### Requirement
Print the passage of the Islay distillery text from "Prior to arriving" to "malt using peat.", exactly as it appears.

++++ Text excerpt ++++

I did participate in most of the tastings, even though all whisky taste the same to me; fiery and smoky and belly warming, but I still wanted to be a part of the experience. Coming to Islay to taste Scotch is something people dream of and even I was not about to deny myself the experience.
As of this posting there are currently eight distilleries on Islay. We were not going to visit all of them but we were going to visit as many as possible. Our daughter had a “must visit” list and had her favorites ranked. Armed with this knowledge, Andrew set out toward the farthest one on her list. Bruichladdich. (Which I didn’t realize until just now is the same name as our taxi service.) As we trekked toward the other side of the island, we took in magnificent, sweeping, rugged landscape.
SIDE NOTE: You may have noticed that I am spelling “whiskey” without the “E.” Because I am discussing Scottish whisky in this blog post I will use the Scottish spelling of the word vs the Irish and American spelling of the word which adds the “E”.
Also, people often wonder about the term “Scotch,” It is whisky, but only whisky distilled in Scotland can be called “Scotch.”
Prior to arriving at Bruichladdich I did a little internet search about the history of this particular distillery. It helped me to understand why my daughter wanted to visit. The distillers here seem to be a bit rogue, proudly claiming that they are, “Non conformist,” their website reads poetically and I found myself drawn into the romance of their product and innovation. According to their website when the distillery was built in 1881 it did not dry it’s malt using peat.
Peat, that rich loamy bog dirt most synonymous with the British Isles, being what most Scotch whisky connoisseurs believe to be the secret ingredient to great Scotch. If you prefer a peated whisky choose wisely at Bruichladdich, some of their whisky is peated but their signature Bruichladdich whisky is not.

++++ Provided data ++++

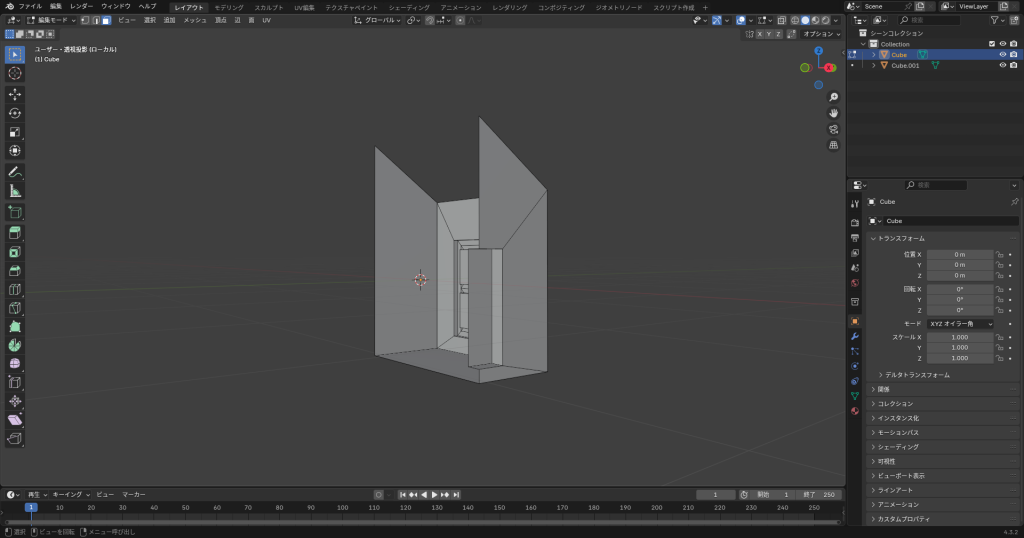Select the Rotate tool in left toolbar
1024x538 pixels.
tap(15, 113)
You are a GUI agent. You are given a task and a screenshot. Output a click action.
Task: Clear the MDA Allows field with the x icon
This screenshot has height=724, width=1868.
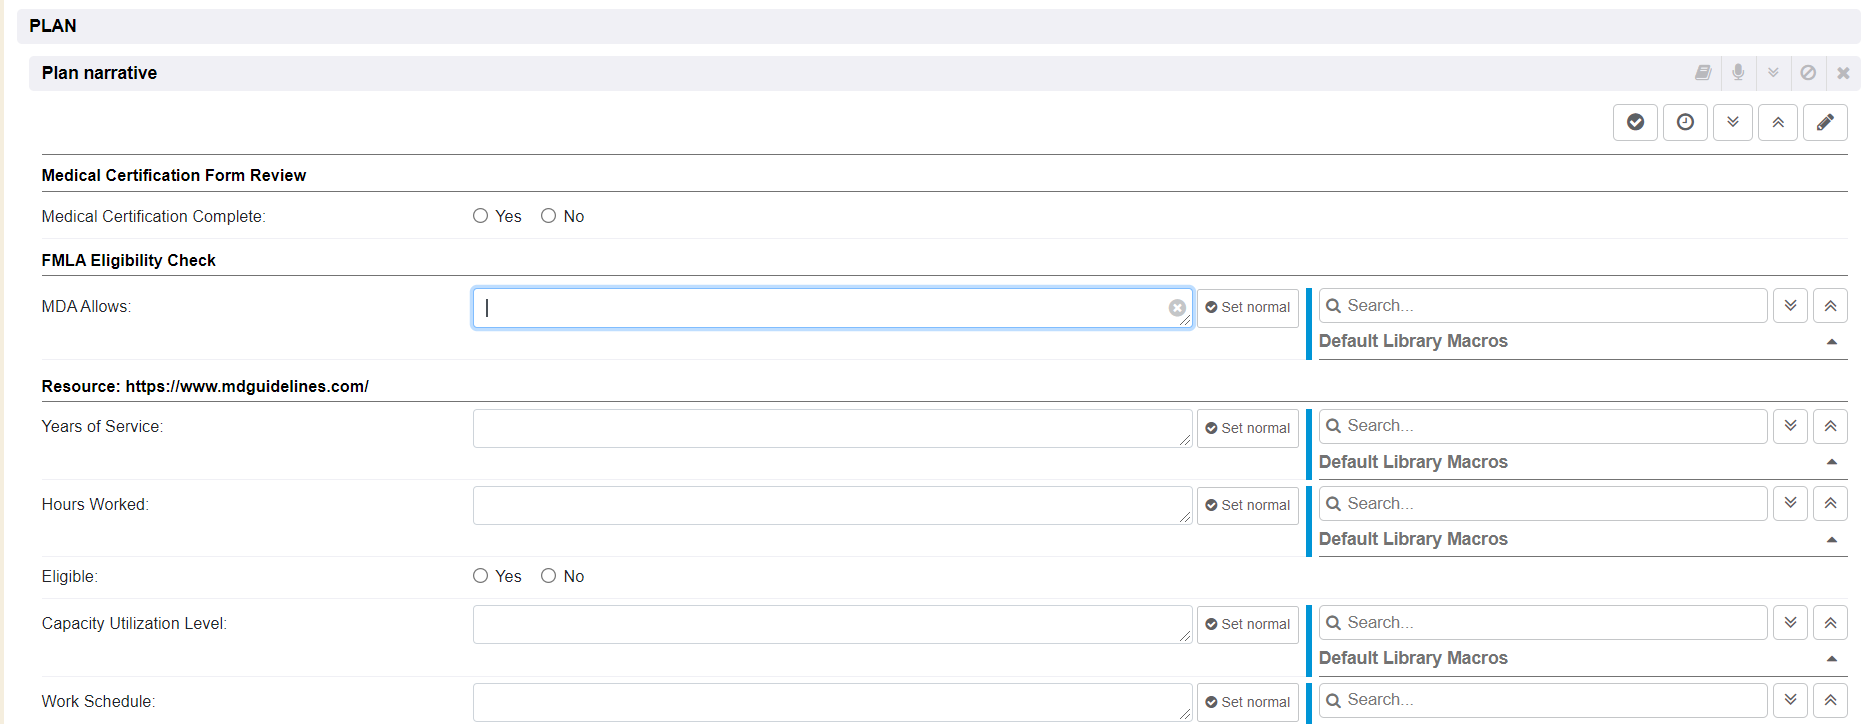[1177, 308]
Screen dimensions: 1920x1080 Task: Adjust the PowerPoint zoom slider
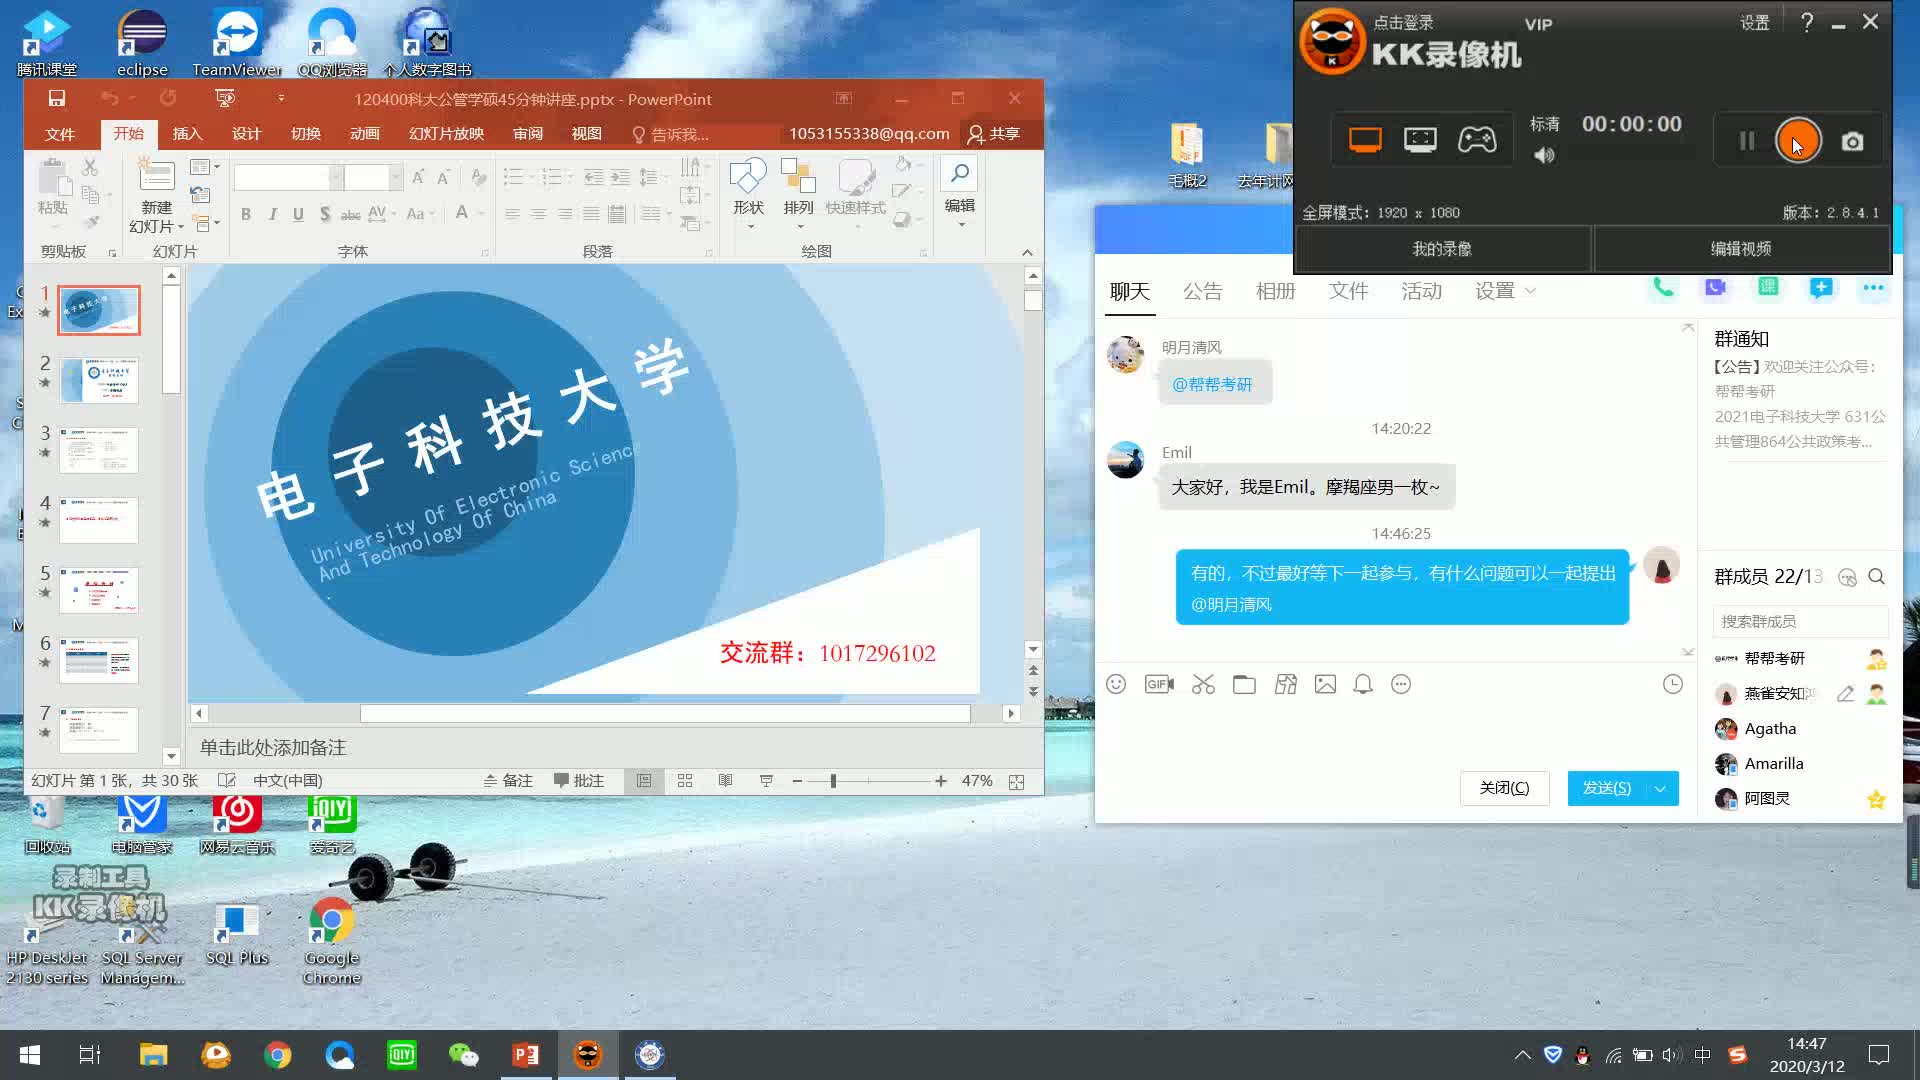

++++

### Completed task
Prior to arriving at Bruichladdich I did a little internet search about the history of this particular distillery. It helped me to understand why my daughter wanted to visit. The distillers here seem to be a bit rogue, proudly claiming that they are, “Non conformist,” their website reads poetically and I found myself drawn into the romance of their product and innovation. According to their website when the distillery was built in 1881 it did not dry it’s malt using peat.